Insgesamt lässt sich mit einigem Recht argumentieren: Der Umstand, dass in jüngerer Vergangenheit wissenschaftliches Fehlverhalten vermehrt beobachtet und debattiert wurde, ist ein positives Signal – als Folge der Tatsache, dass neue Regulative und Kontrollinstanzen entstanden, die erhebliche Reinigungskraft entfalten. Die bloße Autorität angesehener Wissenschafter reicht als Qualitätsmerkmal nicht mehr, und das ist gut so.

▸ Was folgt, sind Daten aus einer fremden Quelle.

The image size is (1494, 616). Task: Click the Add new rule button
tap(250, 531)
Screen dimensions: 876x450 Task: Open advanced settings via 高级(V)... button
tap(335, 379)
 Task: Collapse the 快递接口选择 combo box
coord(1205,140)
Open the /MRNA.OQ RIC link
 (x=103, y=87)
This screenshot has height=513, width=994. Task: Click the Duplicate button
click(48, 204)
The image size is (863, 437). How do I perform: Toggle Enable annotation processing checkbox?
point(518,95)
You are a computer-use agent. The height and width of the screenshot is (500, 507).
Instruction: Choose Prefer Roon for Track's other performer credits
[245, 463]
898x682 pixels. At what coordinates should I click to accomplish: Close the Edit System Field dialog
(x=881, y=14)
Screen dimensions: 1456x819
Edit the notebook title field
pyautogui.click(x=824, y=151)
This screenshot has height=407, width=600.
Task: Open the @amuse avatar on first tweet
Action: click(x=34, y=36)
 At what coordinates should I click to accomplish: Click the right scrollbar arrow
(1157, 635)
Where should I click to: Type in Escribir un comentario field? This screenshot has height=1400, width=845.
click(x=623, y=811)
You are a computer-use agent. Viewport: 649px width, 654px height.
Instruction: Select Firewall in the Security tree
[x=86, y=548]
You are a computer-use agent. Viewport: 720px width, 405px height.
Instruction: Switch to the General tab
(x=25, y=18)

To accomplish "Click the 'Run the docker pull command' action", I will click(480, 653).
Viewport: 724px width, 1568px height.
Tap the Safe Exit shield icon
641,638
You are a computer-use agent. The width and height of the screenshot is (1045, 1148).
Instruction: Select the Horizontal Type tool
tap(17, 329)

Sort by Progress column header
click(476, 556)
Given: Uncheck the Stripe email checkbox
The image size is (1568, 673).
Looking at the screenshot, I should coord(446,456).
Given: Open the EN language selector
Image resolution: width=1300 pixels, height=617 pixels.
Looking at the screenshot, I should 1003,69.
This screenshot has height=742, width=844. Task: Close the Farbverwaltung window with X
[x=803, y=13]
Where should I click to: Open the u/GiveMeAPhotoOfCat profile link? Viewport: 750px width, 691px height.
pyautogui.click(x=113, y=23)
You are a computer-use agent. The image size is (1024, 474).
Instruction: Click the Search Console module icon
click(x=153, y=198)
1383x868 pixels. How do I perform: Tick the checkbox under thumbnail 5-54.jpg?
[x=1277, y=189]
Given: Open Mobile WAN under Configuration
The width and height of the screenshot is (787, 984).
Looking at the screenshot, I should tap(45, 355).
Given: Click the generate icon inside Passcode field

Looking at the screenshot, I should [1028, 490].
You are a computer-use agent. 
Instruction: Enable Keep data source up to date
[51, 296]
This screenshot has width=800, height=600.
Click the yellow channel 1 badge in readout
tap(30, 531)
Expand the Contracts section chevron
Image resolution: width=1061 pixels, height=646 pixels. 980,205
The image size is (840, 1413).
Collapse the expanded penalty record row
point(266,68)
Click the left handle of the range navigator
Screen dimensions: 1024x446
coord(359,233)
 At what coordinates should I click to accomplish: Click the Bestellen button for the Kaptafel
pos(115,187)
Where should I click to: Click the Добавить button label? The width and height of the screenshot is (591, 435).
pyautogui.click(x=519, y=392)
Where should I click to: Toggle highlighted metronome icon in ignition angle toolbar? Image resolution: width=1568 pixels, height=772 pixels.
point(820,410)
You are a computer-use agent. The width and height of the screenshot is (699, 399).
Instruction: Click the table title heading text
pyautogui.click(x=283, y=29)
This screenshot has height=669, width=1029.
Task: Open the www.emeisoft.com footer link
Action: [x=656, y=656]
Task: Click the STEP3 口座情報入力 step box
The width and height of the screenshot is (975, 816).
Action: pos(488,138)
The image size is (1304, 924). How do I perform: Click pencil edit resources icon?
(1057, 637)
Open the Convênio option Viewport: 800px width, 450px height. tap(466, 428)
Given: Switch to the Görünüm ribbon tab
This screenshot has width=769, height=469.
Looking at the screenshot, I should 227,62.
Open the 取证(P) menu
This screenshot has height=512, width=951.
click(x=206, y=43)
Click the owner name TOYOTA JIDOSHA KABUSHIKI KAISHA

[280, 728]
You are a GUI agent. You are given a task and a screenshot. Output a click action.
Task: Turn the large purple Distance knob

Alles in Ordnung also? Natürlich nicht. Unter Garantie schlummern noch Unmengen fehlerhafte Papers in der Literatur. Die Zahl der Retractions sei zwar deutlich gestiegen, doch längst nicht in ausreichendem Maß, konstatierte im vergangenen August Ivan Oransky, einer der Gründer von Retraction Watch, in einem Kommentar im Fachjournal „Nature“. Und wies auf ein weiteres Problem hin: Oft würden zurückgezogene Fachartikel weiterhin zitiert, sie geistern als „Zombie-Papers“ nach wie vor durch die Fachliteratur. Eine Studie unter 400 Anästhesisten zeigte, dass fast 90 Prozent der Mediziner längst aus dem Verkehr gezogene Arbeiten zitierten – und damit die eigene Forschung auf fehlerhafte Daten gründeten. Den Rekord an Zitierungen nach der Retraction hält übrigens die besagte Autismusstudie mit 867 – gefolgt von einem Paper, das von den angeblichen Vorzügen der mediterranen Diät berichtete.

Dennoch: Was wir im Moment sehen, ist ein solider Reinigungsprozess. Darf man der Wissenschaft vertrauen? Gewiss nicht weniger als früher - mit einiger Wahrscheinlichkeit sogar mehr.